VT1021 is a first-in-class compound that, by binding to MDSCs, induces the expression of thrombospondin-1 (Tsp-1) in the tumor microenvironment (TME). Tsp-1 blocks the CD47 immune checkpoint and engages CD36 to induce tumor cell apoptosis, inhibit angiogenesis, activate cytotoxic T cells (CTL), and reprogram macrophages from the M2 to M1 phenotype. Vigeo recently reported the outcome of a GBM cohort of recurrent subjects treated with VT1021 as a single agent in which a group of 22 evaluable subjects with rGBM, 3 had a complete response (CR), 1 had a partial response (PR), and 6 had stable disease (SD) with an average study duration of over 120 days. Historically, rGBM patients have a response rate of less than 5% and a median progression free survival of 48 days.

About VT1021
Vigeo’s lead asset, VT1021, is a first-in-class dual-modulating compound that blocks the CD47 immune checkpoint and activates CD36, which induces apoptosis in tumors and endothelial cells, and increases the M1:M2 macrophage ratio. VT1021 achieves these biological effects via stimulation of thrombospondin-1 (Tsp-1).

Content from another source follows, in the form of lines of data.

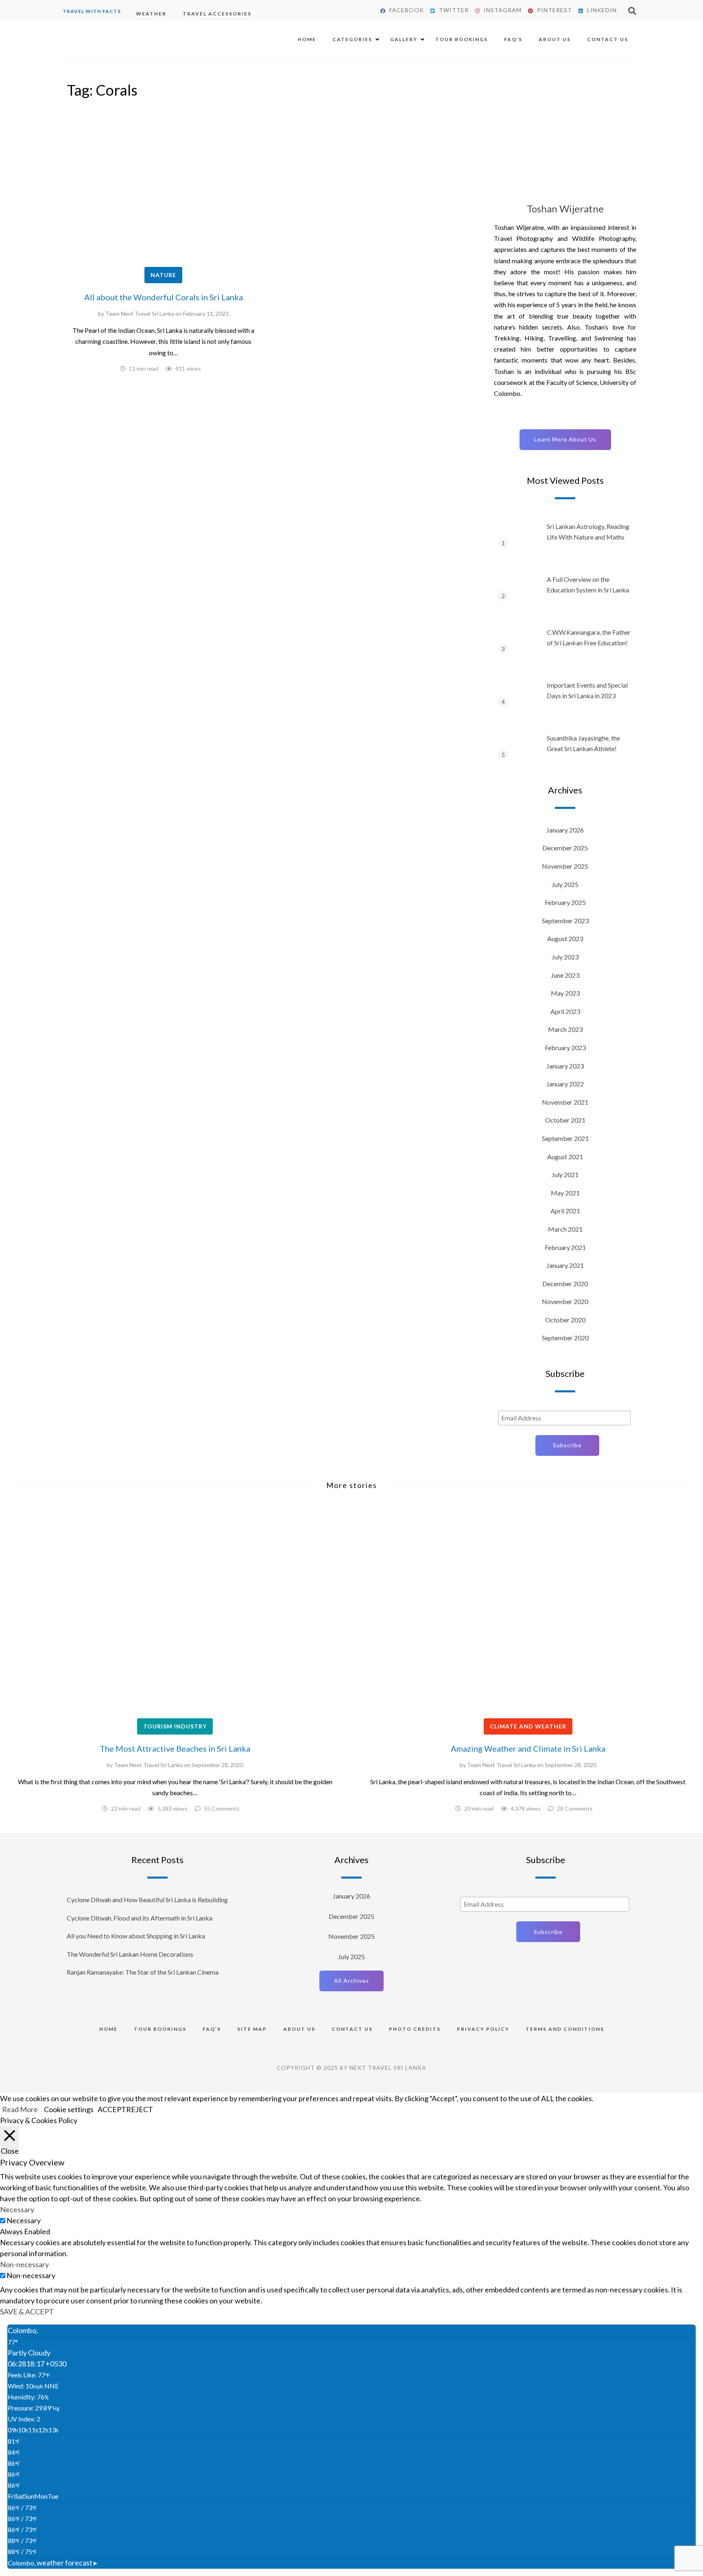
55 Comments (222, 1808)
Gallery (403, 39)
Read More (20, 2109)
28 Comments (575, 1808)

The goal of these dual-modulating effects is conversion of immuno-suppressive, or "cold," tumors that that are associated with poor response to immuno-oncology agents, to immuno-stimulated, or "hot," tumors that are more susceptible to attack from the body’s immune system. Vigeo is developing VT1021 as a therapeutic agent across a range of cancers, with a current focus on solid tumors.